_Description of the task_. Send back all of the data, word for word.
————
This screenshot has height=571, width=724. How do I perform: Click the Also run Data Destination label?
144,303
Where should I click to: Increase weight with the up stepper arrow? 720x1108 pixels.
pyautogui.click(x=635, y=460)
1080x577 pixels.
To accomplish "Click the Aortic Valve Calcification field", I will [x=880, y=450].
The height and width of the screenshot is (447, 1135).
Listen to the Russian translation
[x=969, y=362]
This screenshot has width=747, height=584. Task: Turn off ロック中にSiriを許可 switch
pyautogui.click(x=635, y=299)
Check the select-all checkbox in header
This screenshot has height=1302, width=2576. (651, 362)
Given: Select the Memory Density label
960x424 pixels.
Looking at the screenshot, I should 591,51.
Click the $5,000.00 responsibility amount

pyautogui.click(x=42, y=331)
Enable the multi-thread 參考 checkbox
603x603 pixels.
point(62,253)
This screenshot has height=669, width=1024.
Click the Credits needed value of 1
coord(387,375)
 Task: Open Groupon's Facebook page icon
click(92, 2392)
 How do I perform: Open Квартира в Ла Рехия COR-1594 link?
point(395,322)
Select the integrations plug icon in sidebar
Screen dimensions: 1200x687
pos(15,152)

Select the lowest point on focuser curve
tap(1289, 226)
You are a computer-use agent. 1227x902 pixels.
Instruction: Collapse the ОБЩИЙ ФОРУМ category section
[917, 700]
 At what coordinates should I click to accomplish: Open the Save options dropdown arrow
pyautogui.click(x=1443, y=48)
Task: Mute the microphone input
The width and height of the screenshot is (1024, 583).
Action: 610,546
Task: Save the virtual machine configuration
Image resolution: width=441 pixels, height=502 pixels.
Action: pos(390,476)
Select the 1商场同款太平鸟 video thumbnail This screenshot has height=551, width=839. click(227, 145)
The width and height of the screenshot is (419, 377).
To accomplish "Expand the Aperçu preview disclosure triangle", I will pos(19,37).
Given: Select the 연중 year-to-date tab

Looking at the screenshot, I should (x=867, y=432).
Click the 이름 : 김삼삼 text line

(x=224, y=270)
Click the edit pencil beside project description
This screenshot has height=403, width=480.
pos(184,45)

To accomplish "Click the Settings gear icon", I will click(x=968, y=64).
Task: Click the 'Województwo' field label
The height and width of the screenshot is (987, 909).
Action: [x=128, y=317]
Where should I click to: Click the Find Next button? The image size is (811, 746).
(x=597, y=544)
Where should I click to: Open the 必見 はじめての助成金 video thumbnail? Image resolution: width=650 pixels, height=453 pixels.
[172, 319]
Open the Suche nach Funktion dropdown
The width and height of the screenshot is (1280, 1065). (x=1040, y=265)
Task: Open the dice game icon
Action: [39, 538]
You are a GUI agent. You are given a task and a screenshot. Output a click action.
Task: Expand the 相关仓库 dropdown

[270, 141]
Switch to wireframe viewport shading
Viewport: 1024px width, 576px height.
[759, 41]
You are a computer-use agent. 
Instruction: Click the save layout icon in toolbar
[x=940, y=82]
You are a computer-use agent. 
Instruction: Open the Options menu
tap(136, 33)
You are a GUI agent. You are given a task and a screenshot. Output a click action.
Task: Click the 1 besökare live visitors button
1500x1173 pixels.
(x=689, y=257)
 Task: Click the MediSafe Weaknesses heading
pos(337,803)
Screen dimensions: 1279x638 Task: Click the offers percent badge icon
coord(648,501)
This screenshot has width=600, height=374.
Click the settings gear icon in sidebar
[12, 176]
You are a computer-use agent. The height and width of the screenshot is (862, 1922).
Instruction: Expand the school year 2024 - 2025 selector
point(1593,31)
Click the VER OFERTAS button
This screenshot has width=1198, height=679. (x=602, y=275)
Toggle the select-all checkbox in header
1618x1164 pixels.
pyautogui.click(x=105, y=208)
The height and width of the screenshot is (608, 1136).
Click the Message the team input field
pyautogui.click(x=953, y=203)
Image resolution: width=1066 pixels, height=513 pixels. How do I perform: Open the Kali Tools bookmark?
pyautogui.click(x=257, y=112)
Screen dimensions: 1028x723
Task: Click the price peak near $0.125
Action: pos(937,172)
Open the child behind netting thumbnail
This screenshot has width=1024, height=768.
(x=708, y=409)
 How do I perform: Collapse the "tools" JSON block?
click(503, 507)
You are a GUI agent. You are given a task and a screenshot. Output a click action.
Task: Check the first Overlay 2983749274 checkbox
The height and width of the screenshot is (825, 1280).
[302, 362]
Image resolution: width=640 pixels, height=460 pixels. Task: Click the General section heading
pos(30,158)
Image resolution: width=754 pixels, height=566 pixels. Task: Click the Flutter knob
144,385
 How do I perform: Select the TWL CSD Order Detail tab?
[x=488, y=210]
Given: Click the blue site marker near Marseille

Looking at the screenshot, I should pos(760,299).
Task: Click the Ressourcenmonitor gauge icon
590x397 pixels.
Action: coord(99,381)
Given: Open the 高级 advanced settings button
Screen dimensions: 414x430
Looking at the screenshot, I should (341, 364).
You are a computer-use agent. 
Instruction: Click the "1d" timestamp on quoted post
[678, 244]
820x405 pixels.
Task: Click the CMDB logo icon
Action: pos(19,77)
————
_Result for this exercise_.
This screenshot has height=571, width=724. How do I perform: Click the Also run Data Destination label?
144,303
Where should I click to: Increase weight with the up stepper arrow? 720x1108 pixels.
pyautogui.click(x=635, y=460)
1080x577 pixels.
To accomplish "Click the Aortic Valve Calcification field", I will [x=880, y=450].
The height and width of the screenshot is (447, 1135).
Listen to the Russian translation
[x=969, y=362]
This screenshot has width=747, height=584. Task: Turn off ロック中にSiriを許可 switch
pyautogui.click(x=635, y=299)
Check the select-all checkbox in header
This screenshot has height=1302, width=2576. (651, 362)
Given: Select the Memory Density label
960x424 pixels.
Looking at the screenshot, I should 591,51.
Click the $5,000.00 responsibility amount

pyautogui.click(x=42, y=331)
Enable the multi-thread 參考 checkbox
603x603 pixels.
point(62,253)
This screenshot has height=669, width=1024.
Click the Credits needed value of 1
coord(387,375)
 Task: Open Groupon's Facebook page icon
click(92, 2392)
 How do I perform: Open Квартира в Ла Рехия COR-1594 link?
point(395,322)
Select the integrations plug icon in sidebar
Screen dimensions: 1200x687
pos(15,152)

Select the lowest point on focuser curve
tap(1289, 226)
You are a computer-use agent. 1227x902 pixels.
Instruction: Collapse the ОБЩИЙ ФОРУМ category section
[917, 700]
 At what coordinates should I click to accomplish: Open the Save options dropdown arrow
pyautogui.click(x=1443, y=48)
Task: Mute the microphone input
The width and height of the screenshot is (1024, 583).
Action: 610,546
Task: Save the virtual machine configuration
Image resolution: width=441 pixels, height=502 pixels.
Action: pos(390,476)
Select the 1商场同款太平鸟 video thumbnail This screenshot has height=551, width=839. click(227, 145)
The width and height of the screenshot is (419, 377).
To accomplish "Expand the Aperçu preview disclosure triangle", I will pos(19,37).
Given: Select the 연중 year-to-date tab

Looking at the screenshot, I should (x=867, y=432).
Click the 이름 : 김삼삼 text line

(x=224, y=270)
Click the edit pencil beside project description
This screenshot has height=403, width=480.
pos(184,45)

To accomplish "Click the Settings gear icon", I will click(x=968, y=64).
Task: Click the 'Województwo' field label
The height and width of the screenshot is (987, 909).
Action: [x=128, y=317]
Where should I click to: Click the Find Next button? The image size is (811, 746).
(x=597, y=544)
Where should I click to: Open the 必見 はじめての助成金 video thumbnail? Image resolution: width=650 pixels, height=453 pixels.
[172, 319]
Open the Suche nach Funktion dropdown
The width and height of the screenshot is (1280, 1065). (x=1040, y=265)
Task: Open the dice game icon
Action: [39, 538]
You are a GUI agent. You are given a task and a screenshot. Output a click action.
Task: Expand the 相关仓库 dropdown

[270, 141]
Switch to wireframe viewport shading
Viewport: 1024px width, 576px height.
[759, 41]
You are a computer-use agent. 
Instruction: Click the save layout icon in toolbar
[x=940, y=82]
You are a computer-use agent. 
Instruction: Open the Options menu
tap(136, 33)
You are a GUI agent. You are given a task and a screenshot. Output a click action.
Task: Click the 1 besökare live visitors button
1500x1173 pixels.
(x=689, y=257)
 Task: Click the MediSafe Weaknesses heading
pos(337,803)
Screen dimensions: 1279x638 Task: Click the offers percent badge icon
coord(648,501)
This screenshot has width=600, height=374.
Click the settings gear icon in sidebar
[12, 176]
You are a computer-use agent. The height and width of the screenshot is (862, 1922).
Instruction: Expand the school year 2024 - 2025 selector
point(1593,31)
Click the VER OFERTAS button
This screenshot has width=1198, height=679. (x=602, y=275)
Toggle the select-all checkbox in header
1618x1164 pixels.
pyautogui.click(x=105, y=208)
The height and width of the screenshot is (608, 1136).
Click the Message the team input field
pyautogui.click(x=953, y=203)
Image resolution: width=1066 pixels, height=513 pixels. How do I perform: Open the Kali Tools bookmark?
pyautogui.click(x=257, y=112)
Screen dimensions: 1028x723
Task: Click the price peak near $0.125
Action: pos(937,172)
Open the child behind netting thumbnail
This screenshot has width=1024, height=768.
(x=708, y=409)
 How do I perform: Collapse the "tools" JSON block?
click(503, 507)
You are a GUI agent. You are given a task and a screenshot. Output a click action.
Task: Check the first Overlay 2983749274 checkbox
The height and width of the screenshot is (825, 1280).
[302, 362]
Image resolution: width=640 pixels, height=460 pixels. Task: Click the General section heading
pos(30,158)
Image resolution: width=754 pixels, height=566 pixels. Task: Click the Flutter knob
144,385
 How do I perform: Select the TWL CSD Order Detail tab?
[x=488, y=210]
Given: Click the blue site marker near Marseille

Looking at the screenshot, I should pos(760,299).
Task: Click the Ressourcenmonitor gauge icon
590x397 pixels.
Action: coord(99,381)
Given: Open the 高级 advanced settings button
Screen dimensions: 414x430
Looking at the screenshot, I should (341, 364).
You are a computer-use agent. 
Instruction: Click the "1d" timestamp on quoted post
[678, 244]
820x405 pixels.
Task: Click the CMDB logo icon
Action: pos(19,77)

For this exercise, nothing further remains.